2. Des relations et des responsabilités financières diffuses et incertaines

L’instauration d’une loi de financement des collectivités territoriales dans notre droit public répondrait très exactement à cet impératif. Les responsabilités sont aujourd’hui trop diffuses et obscures, entre un Etat qui prescrit des politiques publiques et des administrations publiques locales qui paient leur mise en œuvre. Face à la multitude incertaine des transferts financiers – concours, prélèvements sur recettes, dotations, dégrèvements, subventions, fiscalité transférée, fiscalité locale – il est indispensable de pouvoir les retracer en totalité dans un document budgétaire unique et annuel, soumis à l’approbation du pouvoir législatif.

3. La nécessité démocratique d’une approbation de tous les comptes publics par le Parlement

L’arbitrage satisfaisant des responsabilités et le dialogue financier nécessitent davantage de démocratie par l’adoption d’une loi annuelle au Parlement. Afin d’examiner les conditions générales de l’équilibre des collectivités territoriales, nos représentants nationaux n’ont aujourd’hui pour seul outil qu’un jaune budgétaire non soumis au vote. Une loi de financement des collectivités territoriales permettrait au législateur d’approuver les grandes orientations de la politique décentralisée, de prévoir les recettes et de clarifier les dépenses obligatoires et discrétionnaires en fixant d’éventuels plafonds protecteurs. Aujourd’hui, le programme de stabilité mentionne ces informations, avec une imprécision et une opacité qui ne peuvent être satisfaisantes. Enfin, cette loi permettrait de regrouper les nouvelles dispositions relatives à la fiscalité locale et de participer à la réduction de l’insécurité juridique qui menace l’ensemble de nos collectivités.
Il est bien entendu nécessaire de réaffirmer et de consolider sans relâche les rapports de confiance entre l’Etat et les collectivités. Tout légitime qu’il soit, un pacte entre ces sous-secteurs ne peut prétendre à la même solidité et à la même légitimité démocratique qu’un texte législatif examiné et adopté par nos parlementaires. Seule une loi est à même de garantir pleinement les engagements pris par l’Etat et les objectifs déterminés pour l’avenir.
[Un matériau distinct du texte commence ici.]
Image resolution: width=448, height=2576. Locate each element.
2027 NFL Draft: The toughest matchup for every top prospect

4. Une loi de financement des collectivités n’est pas incompatible avec l’autonomie

Le principe d’autonomie ne saurait être un obstacle pouvant mettre en échec la clarification de relations dangereusement incertaines entre les collectivités et les autres administrations. Considérons le principe d’autonomie à sa réalité d’aujourd’hui et à sa juste proportion démocratique : l’Etat prescrit nombre de dépenses dans les comptes des collectivités et nos engagements européens exigent une officialisation de la solidarité évidente entre les administrations publiques. L’autonomie reconnue aux collectivités se révèle davantage menacée par ce manque de transparence et les décisions unilatérales de l’Etat qu’elle ne le serait pas une loi permettant de retracer l’ensemble des relations financières entre l’Etat et les collectivités. Bien au contraire, cette discipline permettrait de formaliser juridiquement et de donner plus de substance à cette autonomie constitutionnelle dont l’indéfinition contemporaine est rarement à l’avantage desdites collectivités.
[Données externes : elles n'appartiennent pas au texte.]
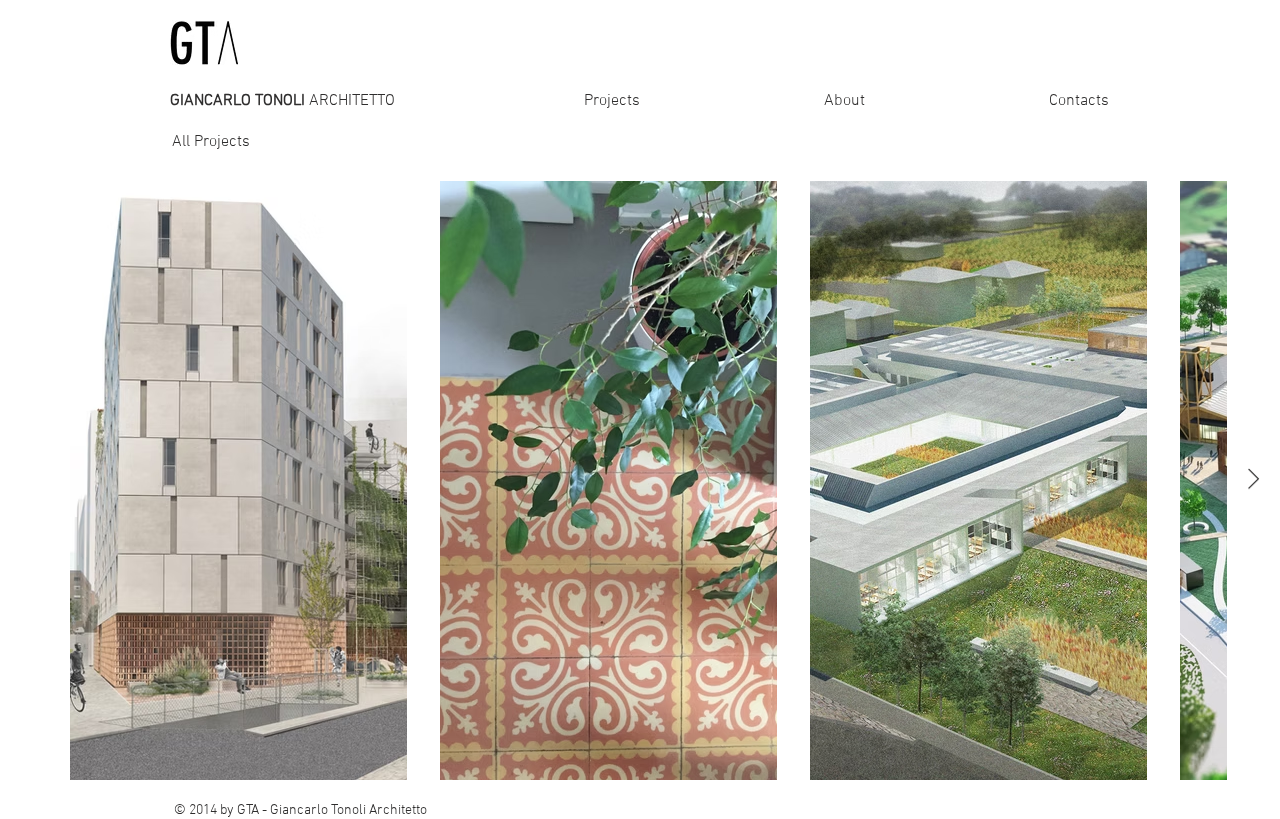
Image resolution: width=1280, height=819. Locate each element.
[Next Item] (1253, 480)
5. Une telle loi profiterait à toutes les parties concernées

Une telle approche serait bénéfique pour tous. Aux collectivités, elle permettrait de prévoir financièrement les prescriptions à venir de l’Etat par voie réglementaire et d’officialiser leur autonomie en dépenses et en recettes au sein d’un cadre juridique précis. Aux parlementaires, elle confierait la responsabilité d’approuver les relations financières, les prévisions de recette et les objectifs de dépense. A l’Etat, elle garantirait une meilleure lisibilité de ses engagements financiers pour l’exercice à venir, une intégration plus fine et une gouvernance plus efficace. A la protection sociale enfin, elle préciserait le cadre des politiques partagées avec lesdites collectivités.

6. Cette loi est nécessaire afin d’assurer nos engagements européens, d’améliorer la transparence financière et la gouvernance

Le principe de sincérité des comptes des administrations publiques, consacré par le juge constitutionnel et dont l’impériosité ne cesse de croître, ne saurait être satisfait sans transparence. Alors que la définition du périmètre de Maastricht et les nouvelles règles européennes engagent l’ensemble des administrations publiques dans l’effort budgétaire à venir, il devient impératif de préciser la responsabilité et les engagements de chacun. Nous ne pourrons prétendre à une telle exigence sans soumettre régulièrement l’ensemble des relations financières publiques à la vigilance démocratique.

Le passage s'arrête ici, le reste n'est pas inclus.